Filianingsih menuturkan, reformasi pengaturan sistem pembayaran termasuk dalam salah satu implementasi Blueprint Sistem Pembayaran Indonesia (BSPI) 2025. Cetak biru sistem pembayaran itu akan mengintegrasikan pengaturan, perizinan, pengawasan, dan pelaporan yang diawali dengan reformasi pengaturan sistem pembayaran.
Secara umum, reformasi pengaturan sistem pembayaran Indonesia diarahkan untuk menata kembali struktur industri sistem pembayaran dan memayungi ekosistem penyelenggaraan sistem pembayaran secara menyeluruh sejalan dengan perkembangan ekonomi dan keuangan digital.

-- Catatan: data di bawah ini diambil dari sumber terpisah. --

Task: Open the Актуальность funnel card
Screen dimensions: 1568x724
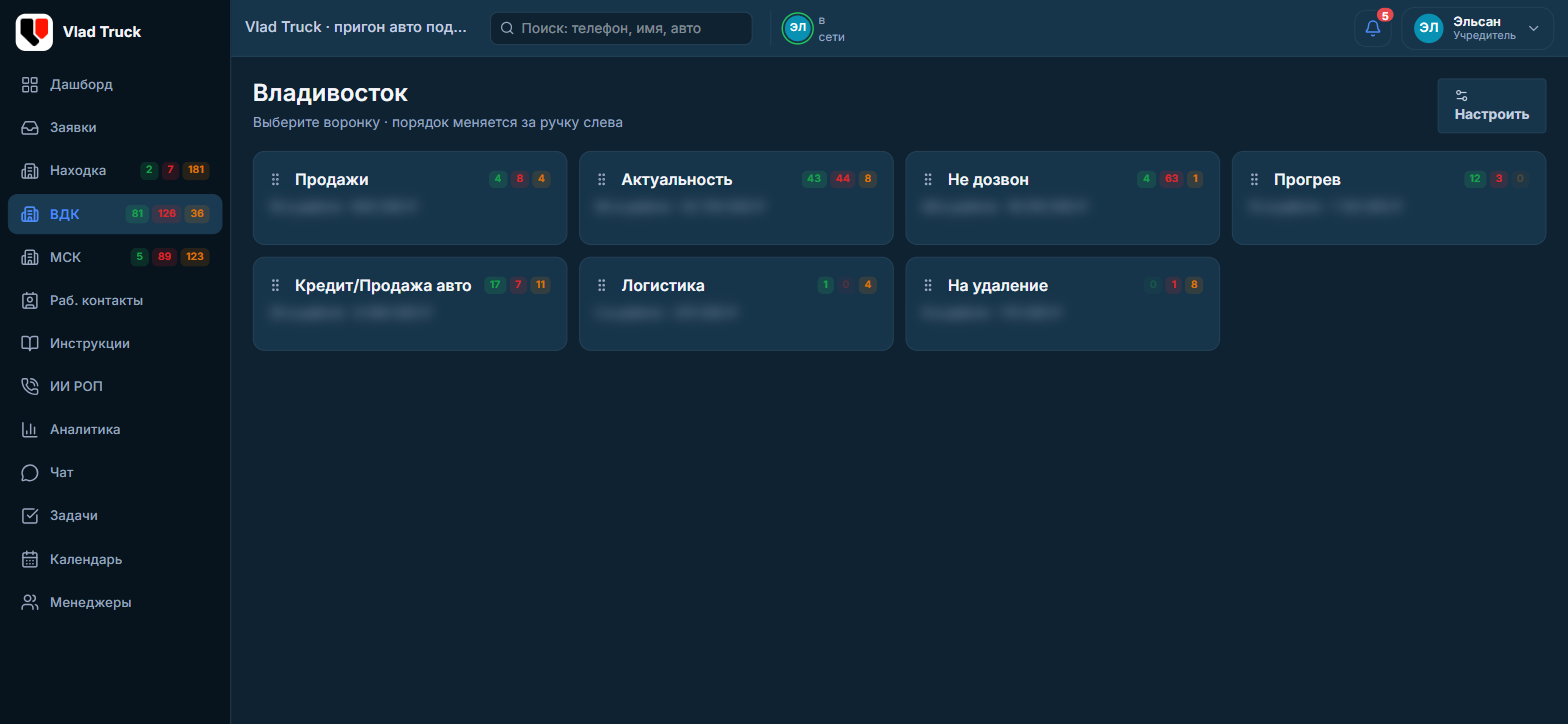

”BSPI adalah solusi integratif, yang akan menjadi navigasi sistem pembayaran era digital untuk mendorong ekonomi dan keuangan digital dan meningkatkan inklusi keuangan,” katanya.
BI mencatat, transaksi uang elektronik di Indonesia meningkat seiring pandemi Covid-19. Pada periode Januari-September 2020, total transaksi menggunakan uang elektronik sebesar Rp 144,6 triliun. BI memperkirakan, nilai transaksi ini akan terus meningkat hingga akhir 2020 menjadi Rp 196,9 triliun.
Pada 2018 dan 2019, nilai transaksinya masing-masing sebesar Rp 33,67 triliun dan Rp 145,1 triliun. Sejak 2019 hingga 2020, transaksi uang elektronik didominasi sejumlah perusahaan tekfin.
Persentase uang elektronik OVO sebesar 20 persen, PT Bank Mandiri (Persero) Tbk dan GoPay masing-masing 19 persen, DANA dan PT Bank Central Asia Tbk masing-masing 10 persen, PT Bank Rakyat Indonesia (Persero) Tbk 6,3 persen, LinkAja 5,8 persen, ShopeePay 3,7 persen, PT Bank Negara Indonesia (Persero) Tbk 1,3 persen, dan Doku 1,2 persen.
Sebelumnya, Managing Director Chief Financial Officer PT Bank Central Asia Tbk Vera Eve Lim mengemukakan, ruang diskusi antara regulator dan pemangku kebijakan mesti ada. Sistem pembayaran menjadi salah satu regulasi BI yang dibutuhkan perbankan saat ini, apalagi saat ini transaksi digital semakin krusial.
”Proporsi transaksi di mobile dan internet banking mencapai 75 persen. Kondisi ini berbeda dengan sepuluh tahun lalu yang masih didominasi transaksi melalui mesin anjungan tabungan mandiri (ATM), yaitu 70 persen,” katanya.